• _EXERCISE PROMPT_:
Reproduce the items below word for word, starting at the line that contains "Point to the number 0 inside the circle" and ending after the line that contains "Action: (260, 173)". Leave the pictures out.

• _Saved data entries_:

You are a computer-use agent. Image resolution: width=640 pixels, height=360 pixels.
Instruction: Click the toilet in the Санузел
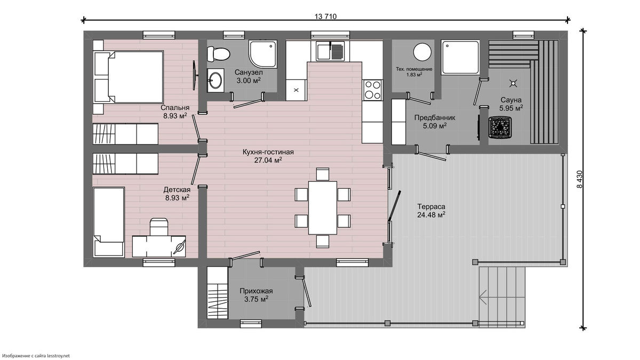[218, 54]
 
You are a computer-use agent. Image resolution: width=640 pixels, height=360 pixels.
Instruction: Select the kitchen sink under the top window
[331, 51]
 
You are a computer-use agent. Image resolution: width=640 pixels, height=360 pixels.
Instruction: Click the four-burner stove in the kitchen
[373, 90]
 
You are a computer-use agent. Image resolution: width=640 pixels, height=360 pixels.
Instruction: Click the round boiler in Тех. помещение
[422, 52]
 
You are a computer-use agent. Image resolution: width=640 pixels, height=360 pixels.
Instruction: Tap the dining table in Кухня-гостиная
[323, 207]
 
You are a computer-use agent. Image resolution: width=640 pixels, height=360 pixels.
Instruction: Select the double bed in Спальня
[129, 77]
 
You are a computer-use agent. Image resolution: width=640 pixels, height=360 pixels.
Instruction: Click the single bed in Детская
[109, 222]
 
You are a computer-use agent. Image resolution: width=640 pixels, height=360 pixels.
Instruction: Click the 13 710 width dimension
[325, 17]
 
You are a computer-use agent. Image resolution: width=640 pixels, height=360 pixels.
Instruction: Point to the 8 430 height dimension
[579, 179]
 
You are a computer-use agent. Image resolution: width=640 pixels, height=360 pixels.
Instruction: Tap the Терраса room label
[431, 206]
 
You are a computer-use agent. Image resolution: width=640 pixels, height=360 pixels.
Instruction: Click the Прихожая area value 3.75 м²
[256, 299]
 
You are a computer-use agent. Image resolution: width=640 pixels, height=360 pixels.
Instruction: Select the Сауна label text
[511, 100]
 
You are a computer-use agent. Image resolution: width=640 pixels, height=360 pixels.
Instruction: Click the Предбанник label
[435, 118]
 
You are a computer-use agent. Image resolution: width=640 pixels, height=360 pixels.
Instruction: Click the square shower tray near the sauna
[460, 58]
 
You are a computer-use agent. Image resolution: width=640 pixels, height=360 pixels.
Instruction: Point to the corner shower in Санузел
[262, 54]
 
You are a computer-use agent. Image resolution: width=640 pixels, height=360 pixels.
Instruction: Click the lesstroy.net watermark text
[36, 356]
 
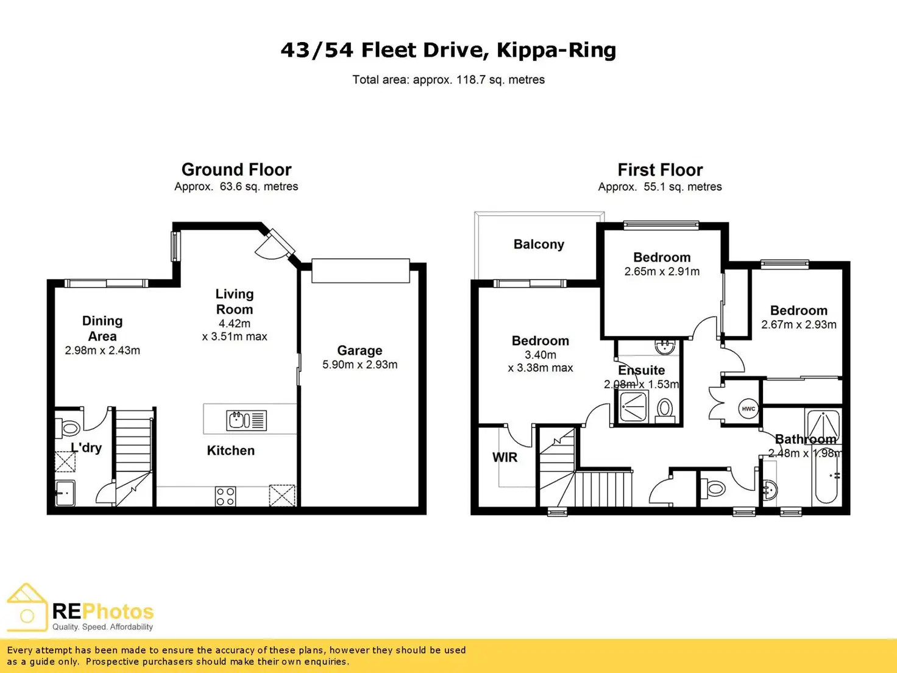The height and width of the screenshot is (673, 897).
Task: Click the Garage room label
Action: click(360, 351)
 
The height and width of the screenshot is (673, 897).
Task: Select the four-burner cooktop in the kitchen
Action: click(225, 496)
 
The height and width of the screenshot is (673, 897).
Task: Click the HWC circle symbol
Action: click(748, 409)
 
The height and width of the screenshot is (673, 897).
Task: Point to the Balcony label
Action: click(539, 244)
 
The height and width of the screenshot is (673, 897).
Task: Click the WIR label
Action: click(505, 457)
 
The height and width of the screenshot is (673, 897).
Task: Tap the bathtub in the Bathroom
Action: click(827, 479)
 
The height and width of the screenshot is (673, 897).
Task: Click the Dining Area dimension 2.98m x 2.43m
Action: click(102, 351)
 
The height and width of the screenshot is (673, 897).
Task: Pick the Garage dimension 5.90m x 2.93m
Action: click(360, 365)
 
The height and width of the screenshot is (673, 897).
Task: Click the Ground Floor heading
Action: click(236, 169)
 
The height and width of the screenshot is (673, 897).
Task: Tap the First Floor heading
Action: click(660, 169)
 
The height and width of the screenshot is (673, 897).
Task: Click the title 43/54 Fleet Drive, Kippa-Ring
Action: click(448, 50)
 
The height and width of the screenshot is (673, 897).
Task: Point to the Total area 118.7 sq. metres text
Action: click(448, 80)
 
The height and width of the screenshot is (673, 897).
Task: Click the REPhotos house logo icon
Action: click(27, 608)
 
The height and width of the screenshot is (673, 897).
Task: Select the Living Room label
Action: click(235, 302)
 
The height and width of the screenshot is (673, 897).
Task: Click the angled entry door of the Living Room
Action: click(274, 245)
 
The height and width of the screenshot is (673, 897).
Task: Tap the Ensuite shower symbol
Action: click(633, 407)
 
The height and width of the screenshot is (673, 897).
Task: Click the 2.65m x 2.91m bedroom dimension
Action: click(662, 271)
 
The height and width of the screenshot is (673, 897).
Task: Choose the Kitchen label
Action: click(230, 450)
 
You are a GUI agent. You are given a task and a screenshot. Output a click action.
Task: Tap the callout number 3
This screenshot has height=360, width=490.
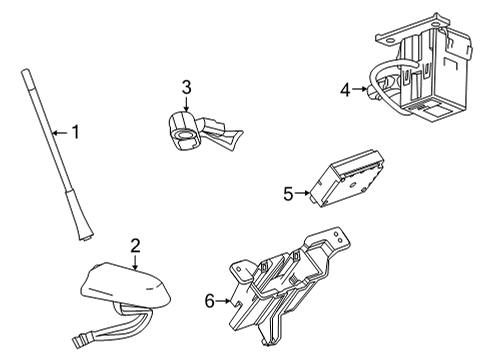tap(186, 87)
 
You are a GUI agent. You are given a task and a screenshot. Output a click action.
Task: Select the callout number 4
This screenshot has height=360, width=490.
tap(344, 90)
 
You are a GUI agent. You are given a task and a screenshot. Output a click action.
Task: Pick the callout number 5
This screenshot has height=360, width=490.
tap(288, 193)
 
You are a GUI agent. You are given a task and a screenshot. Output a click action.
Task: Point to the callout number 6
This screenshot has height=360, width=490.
tap(210, 300)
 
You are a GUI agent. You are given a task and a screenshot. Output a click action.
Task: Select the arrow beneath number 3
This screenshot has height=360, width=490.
tap(186, 105)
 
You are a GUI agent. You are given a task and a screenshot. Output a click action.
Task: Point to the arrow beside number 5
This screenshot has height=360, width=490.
tap(304, 193)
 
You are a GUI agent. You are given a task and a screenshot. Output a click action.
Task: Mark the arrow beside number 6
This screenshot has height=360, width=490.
tap(226, 300)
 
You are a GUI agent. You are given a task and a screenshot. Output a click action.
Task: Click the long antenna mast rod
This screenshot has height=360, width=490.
tap(48, 140)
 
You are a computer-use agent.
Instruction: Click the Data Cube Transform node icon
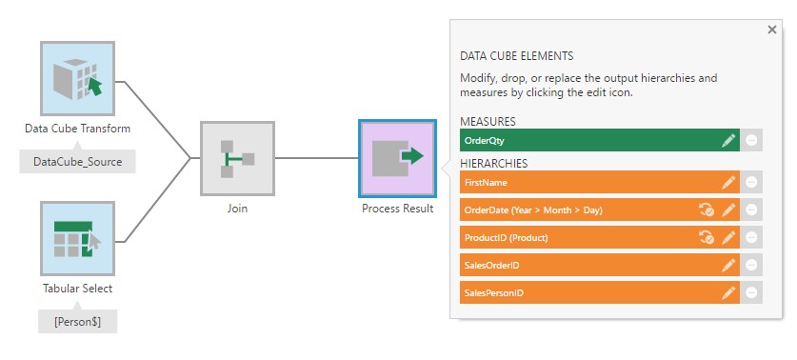click(78, 78)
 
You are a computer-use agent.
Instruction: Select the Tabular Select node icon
click(78, 237)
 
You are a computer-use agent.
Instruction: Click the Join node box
click(237, 158)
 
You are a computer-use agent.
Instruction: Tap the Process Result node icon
click(397, 158)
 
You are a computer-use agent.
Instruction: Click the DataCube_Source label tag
click(77, 162)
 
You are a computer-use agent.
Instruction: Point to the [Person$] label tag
click(77, 321)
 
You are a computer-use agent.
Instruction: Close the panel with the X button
click(771, 30)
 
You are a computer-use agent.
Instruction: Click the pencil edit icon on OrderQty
click(728, 140)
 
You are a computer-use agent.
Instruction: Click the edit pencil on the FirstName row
click(728, 182)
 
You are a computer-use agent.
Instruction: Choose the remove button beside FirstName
click(752, 182)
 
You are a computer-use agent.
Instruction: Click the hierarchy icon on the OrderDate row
click(707, 210)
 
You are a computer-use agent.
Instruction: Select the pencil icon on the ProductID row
click(728, 237)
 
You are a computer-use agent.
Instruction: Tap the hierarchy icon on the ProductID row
click(707, 237)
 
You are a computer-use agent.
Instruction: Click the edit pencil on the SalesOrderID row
click(728, 265)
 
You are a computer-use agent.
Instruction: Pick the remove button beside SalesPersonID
click(752, 292)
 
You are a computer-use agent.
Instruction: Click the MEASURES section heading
click(488, 122)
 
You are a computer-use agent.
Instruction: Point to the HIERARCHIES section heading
click(493, 164)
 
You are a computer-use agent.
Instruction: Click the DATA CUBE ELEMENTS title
click(516, 56)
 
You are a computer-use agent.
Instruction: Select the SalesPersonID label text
click(493, 293)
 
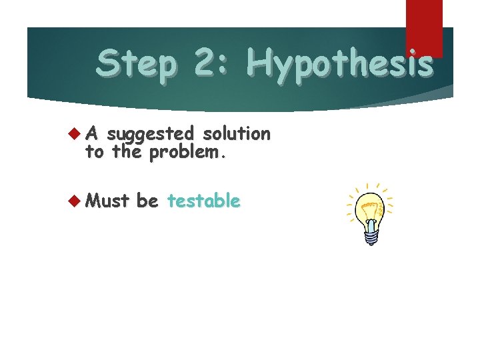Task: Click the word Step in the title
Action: [x=137, y=65]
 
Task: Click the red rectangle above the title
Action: [x=424, y=27]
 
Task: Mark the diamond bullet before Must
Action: [x=73, y=200]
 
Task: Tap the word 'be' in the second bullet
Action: [x=147, y=200]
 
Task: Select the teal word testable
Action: [x=203, y=200]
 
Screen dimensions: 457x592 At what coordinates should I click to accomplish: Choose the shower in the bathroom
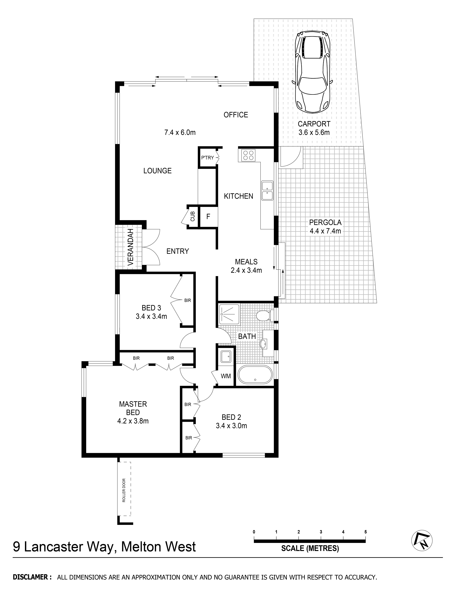pyautogui.click(x=229, y=314)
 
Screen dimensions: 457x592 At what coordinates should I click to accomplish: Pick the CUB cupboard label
pyautogui.click(x=193, y=216)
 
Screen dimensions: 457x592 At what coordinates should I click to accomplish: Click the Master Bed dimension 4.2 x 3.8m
pyautogui.click(x=133, y=421)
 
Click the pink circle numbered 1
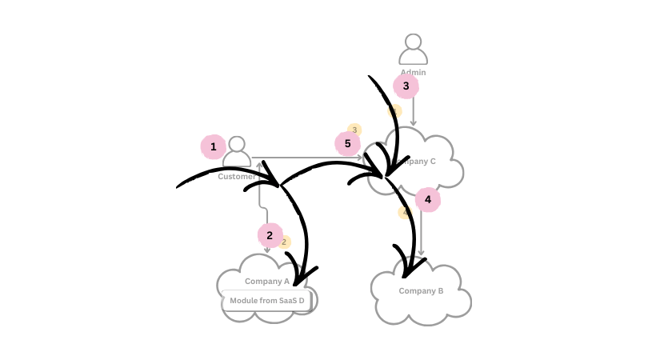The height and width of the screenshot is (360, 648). click(x=213, y=146)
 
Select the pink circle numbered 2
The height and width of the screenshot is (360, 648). click(x=270, y=235)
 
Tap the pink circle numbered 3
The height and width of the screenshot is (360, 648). click(x=406, y=86)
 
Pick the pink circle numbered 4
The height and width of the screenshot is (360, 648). click(x=428, y=199)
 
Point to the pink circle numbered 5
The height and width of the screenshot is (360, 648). click(x=347, y=144)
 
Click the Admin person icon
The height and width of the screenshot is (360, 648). click(x=413, y=50)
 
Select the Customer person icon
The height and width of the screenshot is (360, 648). click(x=237, y=152)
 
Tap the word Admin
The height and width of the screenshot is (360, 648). click(x=413, y=73)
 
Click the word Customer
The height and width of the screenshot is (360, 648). click(x=236, y=177)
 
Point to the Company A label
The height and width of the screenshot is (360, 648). click(x=267, y=281)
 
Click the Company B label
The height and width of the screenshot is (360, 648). click(x=421, y=290)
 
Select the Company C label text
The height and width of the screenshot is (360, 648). click(x=417, y=162)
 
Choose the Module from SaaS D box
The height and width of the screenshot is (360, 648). click(x=267, y=301)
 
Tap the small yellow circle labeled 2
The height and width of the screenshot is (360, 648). click(x=284, y=242)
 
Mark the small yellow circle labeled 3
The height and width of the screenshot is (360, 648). click(x=354, y=130)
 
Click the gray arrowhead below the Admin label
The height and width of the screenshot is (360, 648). click(x=414, y=122)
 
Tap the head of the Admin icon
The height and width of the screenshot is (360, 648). click(x=413, y=41)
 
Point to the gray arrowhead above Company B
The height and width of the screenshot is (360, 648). click(x=422, y=253)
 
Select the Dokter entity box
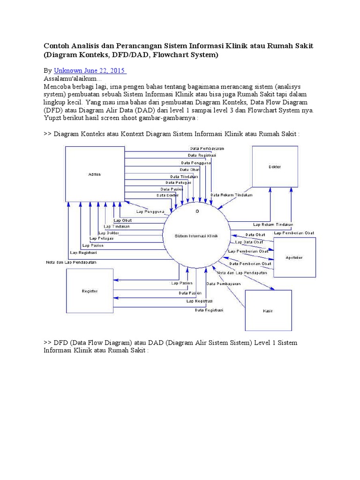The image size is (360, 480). point(275,167)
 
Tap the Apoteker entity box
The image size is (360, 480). point(294,257)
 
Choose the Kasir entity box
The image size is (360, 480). point(268,311)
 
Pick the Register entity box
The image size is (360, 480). point(89,291)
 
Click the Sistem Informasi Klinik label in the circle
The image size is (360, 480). point(196,236)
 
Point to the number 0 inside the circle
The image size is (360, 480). point(197,212)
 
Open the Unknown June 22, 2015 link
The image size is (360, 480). point(90,70)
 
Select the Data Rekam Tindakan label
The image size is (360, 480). point(232,195)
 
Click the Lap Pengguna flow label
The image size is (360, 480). point(150,211)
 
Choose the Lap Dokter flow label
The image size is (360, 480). point(108,232)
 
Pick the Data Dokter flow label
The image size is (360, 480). point(167,195)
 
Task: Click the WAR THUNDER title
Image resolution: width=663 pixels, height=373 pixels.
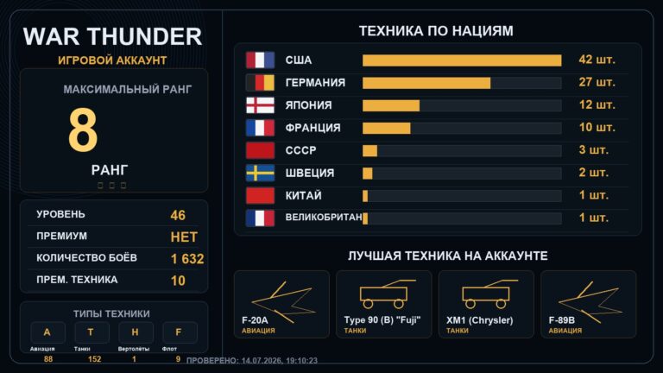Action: (112, 36)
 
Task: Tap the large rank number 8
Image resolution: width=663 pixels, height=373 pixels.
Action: (83, 130)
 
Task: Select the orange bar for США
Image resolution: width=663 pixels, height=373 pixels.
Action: (462, 60)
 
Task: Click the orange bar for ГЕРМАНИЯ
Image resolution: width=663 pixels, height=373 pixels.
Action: (426, 83)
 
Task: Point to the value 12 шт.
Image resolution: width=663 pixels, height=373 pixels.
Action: (597, 104)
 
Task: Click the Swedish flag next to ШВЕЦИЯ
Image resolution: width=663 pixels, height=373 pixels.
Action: (260, 173)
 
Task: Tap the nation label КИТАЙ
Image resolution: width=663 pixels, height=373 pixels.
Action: (303, 195)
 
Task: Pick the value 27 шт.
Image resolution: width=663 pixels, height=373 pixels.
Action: (597, 82)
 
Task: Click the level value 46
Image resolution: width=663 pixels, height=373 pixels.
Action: (178, 215)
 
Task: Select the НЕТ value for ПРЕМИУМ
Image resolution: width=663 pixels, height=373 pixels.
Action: (184, 237)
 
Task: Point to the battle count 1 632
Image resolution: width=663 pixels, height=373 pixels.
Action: (187, 259)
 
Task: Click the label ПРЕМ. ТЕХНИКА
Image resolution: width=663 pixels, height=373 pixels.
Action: (77, 280)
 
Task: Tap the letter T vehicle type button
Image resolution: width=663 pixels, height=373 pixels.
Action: (91, 332)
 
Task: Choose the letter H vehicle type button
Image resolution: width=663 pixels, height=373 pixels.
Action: (136, 332)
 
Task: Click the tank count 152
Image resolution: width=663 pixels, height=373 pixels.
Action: (94, 359)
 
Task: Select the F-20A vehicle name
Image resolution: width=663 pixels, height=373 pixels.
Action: (255, 320)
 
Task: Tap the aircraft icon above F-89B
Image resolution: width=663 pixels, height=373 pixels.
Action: (590, 300)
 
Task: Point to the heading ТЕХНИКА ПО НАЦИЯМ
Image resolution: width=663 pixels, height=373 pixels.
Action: (436, 31)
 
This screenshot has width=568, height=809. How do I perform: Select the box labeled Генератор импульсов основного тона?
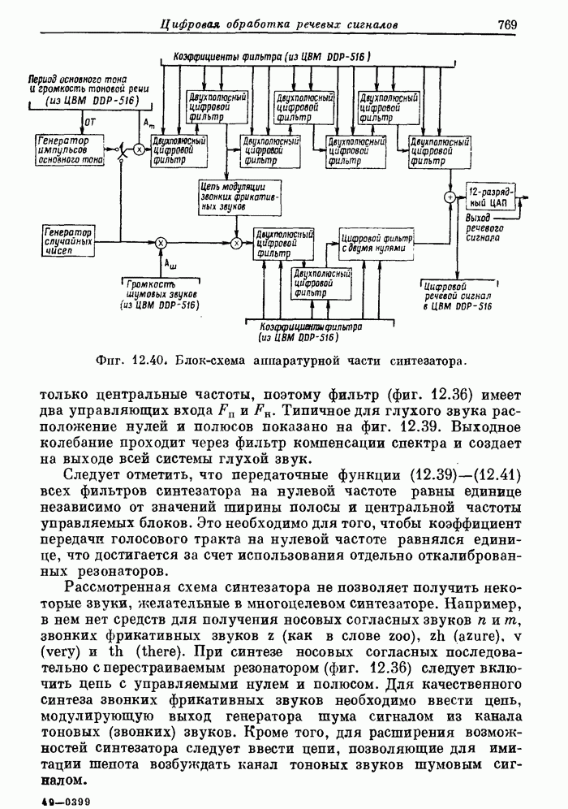69,151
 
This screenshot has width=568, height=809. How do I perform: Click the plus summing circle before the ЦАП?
449,197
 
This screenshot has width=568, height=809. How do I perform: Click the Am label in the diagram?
148,123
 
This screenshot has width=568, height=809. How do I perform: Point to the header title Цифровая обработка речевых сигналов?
280,24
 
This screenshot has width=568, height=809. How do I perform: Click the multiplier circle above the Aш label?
161,242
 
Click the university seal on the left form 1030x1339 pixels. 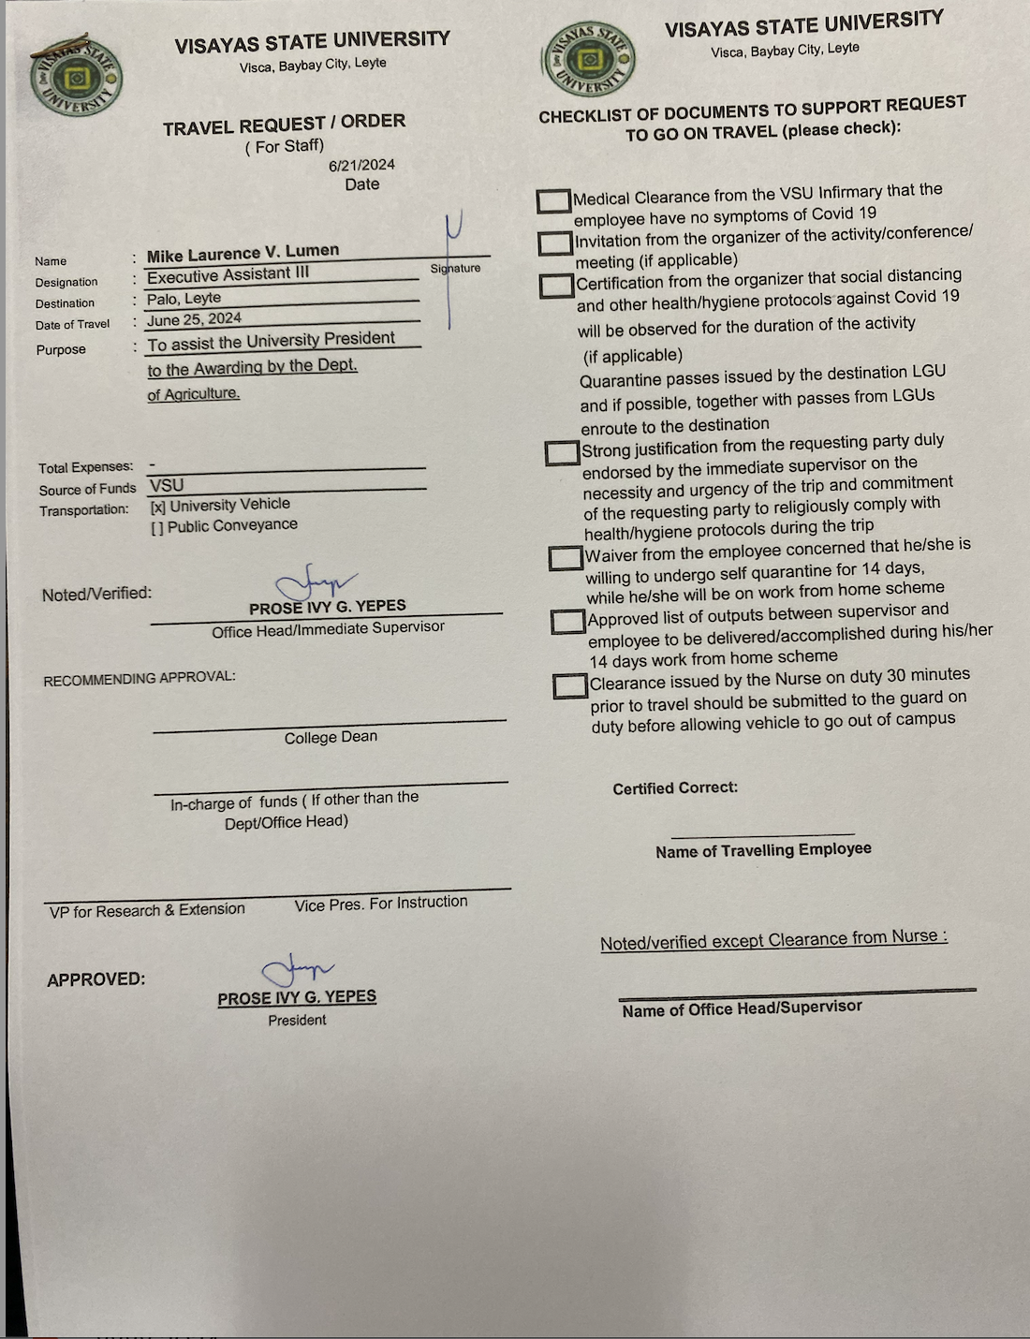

• _RESULT OF THE EXERCISE_:
Point to the number 0 inside the circle
The image size is (360, 480). point(197,212)
 
Open the Unknown June 22, 2015 link
The image size is (360, 480). point(90,70)
 
Select the Data Rekam Tindakan label
The image size is (360, 480). point(232,195)
 
Click the Lap Pengguna flow label
The image size is (360, 480). point(150,211)
 
Choose the Lap Dokter flow label
The image size is (360, 480). point(108,232)
 
Pick the Data Dokter flow label
The image size is (360, 480). point(167,195)
 
Task: Click the WAR THUNDER title
Image resolution: width=663 pixels, height=373 pixels.
Action: (112, 36)
 
Task: Tap the large rank number 8
Image resolution: width=663 pixels, height=373 pixels.
Action: (83, 130)
 
Task: Select the orange bar for США
Image resolution: width=663 pixels, height=373 pixels.
Action: (462, 60)
 
Task: Click the orange bar for ГЕРМАНИЯ
Image resolution: width=663 pixels, height=373 pixels.
Action: (426, 83)
 
Task: Point to the value 12 шт.
Image resolution: width=663 pixels, height=373 pixels.
Action: (597, 104)
 
Task: Click the Swedish flag next to ШВЕЦИЯ
Image resolution: width=663 pixels, height=373 pixels.
Action: (260, 173)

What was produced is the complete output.